> **Instructions to follow**
Copy every entry below word for word.

> **Raw records**

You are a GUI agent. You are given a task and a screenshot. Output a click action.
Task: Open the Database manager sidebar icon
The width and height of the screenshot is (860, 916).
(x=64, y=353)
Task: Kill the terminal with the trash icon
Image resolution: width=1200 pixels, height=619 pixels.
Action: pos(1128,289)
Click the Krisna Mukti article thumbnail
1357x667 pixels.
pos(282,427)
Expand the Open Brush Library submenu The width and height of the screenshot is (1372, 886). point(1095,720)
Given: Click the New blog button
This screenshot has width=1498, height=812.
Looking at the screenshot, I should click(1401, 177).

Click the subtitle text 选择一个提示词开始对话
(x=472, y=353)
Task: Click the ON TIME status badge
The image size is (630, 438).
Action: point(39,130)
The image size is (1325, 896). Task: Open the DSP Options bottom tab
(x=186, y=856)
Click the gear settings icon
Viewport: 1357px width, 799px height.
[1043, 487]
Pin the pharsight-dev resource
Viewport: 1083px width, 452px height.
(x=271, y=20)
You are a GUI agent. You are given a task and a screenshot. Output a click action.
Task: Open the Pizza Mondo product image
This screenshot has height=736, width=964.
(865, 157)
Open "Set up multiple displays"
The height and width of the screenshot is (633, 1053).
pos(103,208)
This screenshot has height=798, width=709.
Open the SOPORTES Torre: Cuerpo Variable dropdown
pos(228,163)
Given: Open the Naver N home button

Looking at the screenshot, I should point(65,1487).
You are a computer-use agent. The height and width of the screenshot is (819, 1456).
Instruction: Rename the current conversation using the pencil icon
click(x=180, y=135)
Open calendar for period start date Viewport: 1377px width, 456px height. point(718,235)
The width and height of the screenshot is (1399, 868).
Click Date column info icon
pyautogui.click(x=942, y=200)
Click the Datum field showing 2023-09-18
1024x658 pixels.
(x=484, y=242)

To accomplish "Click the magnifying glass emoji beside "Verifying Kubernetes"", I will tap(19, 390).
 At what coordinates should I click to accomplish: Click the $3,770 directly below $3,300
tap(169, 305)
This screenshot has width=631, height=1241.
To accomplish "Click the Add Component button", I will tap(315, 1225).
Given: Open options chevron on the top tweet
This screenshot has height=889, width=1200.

> **Finished task**
You are a GUI agent. You are given a task and a screenshot. Output a click action.
Task: Open the Database manager sidebar icon
The width and height of the screenshot is (860, 916).
(x=64, y=353)
Task: Kill the terminal with the trash icon
Image resolution: width=1200 pixels, height=619 pixels.
Action: pos(1128,289)
Click the Krisna Mukti article thumbnail
1357x667 pixels.
pos(282,427)
Expand the Open Brush Library submenu The width and height of the screenshot is (1372, 886). point(1095,720)
Given: Click the New blog button
This screenshot has width=1498, height=812.
Looking at the screenshot, I should click(1401, 177).

Click the subtitle text 选择一个提示词开始对话
(x=472, y=353)
Task: Click the ON TIME status badge
The image size is (630, 438).
Action: point(39,130)
The image size is (1325, 896). Task: Open the DSP Options bottom tab
(x=186, y=856)
Click the gear settings icon
Viewport: 1357px width, 799px height.
[1043, 487]
Pin the pharsight-dev resource
Viewport: 1083px width, 452px height.
(x=271, y=20)
You are a GUI agent. You are given a task and a screenshot. Output a click action.
Task: Open the Pizza Mondo product image
This screenshot has height=736, width=964.
(865, 157)
Open "Set up multiple displays"
The height and width of the screenshot is (633, 1053).
pos(103,208)
This screenshot has height=798, width=709.
Open the SOPORTES Torre: Cuerpo Variable dropdown
pos(228,163)
Given: Open the Naver N home button

Looking at the screenshot, I should point(65,1487).
You are a computer-use agent. The height and width of the screenshot is (819, 1456).
Instruction: Rename the current conversation using the pencil icon
click(x=180, y=135)
Open calendar for period start date Viewport: 1377px width, 456px height. point(718,235)
The width and height of the screenshot is (1399, 868).
Click Date column info icon
pyautogui.click(x=942, y=200)
Click the Datum field showing 2023-09-18
1024x658 pixels.
(x=484, y=242)

To accomplish "Click the magnifying glass emoji beside "Verifying Kubernetes"", I will tap(19, 390).
 At what coordinates should I click to accomplish: Click the $3,770 directly below $3,300
tap(169, 305)
This screenshot has width=631, height=1241.
To accomplish "Click the Add Component button", I will tap(315, 1225).
Given: Open options chevron on the top tweet
This screenshot has height=889, width=1200.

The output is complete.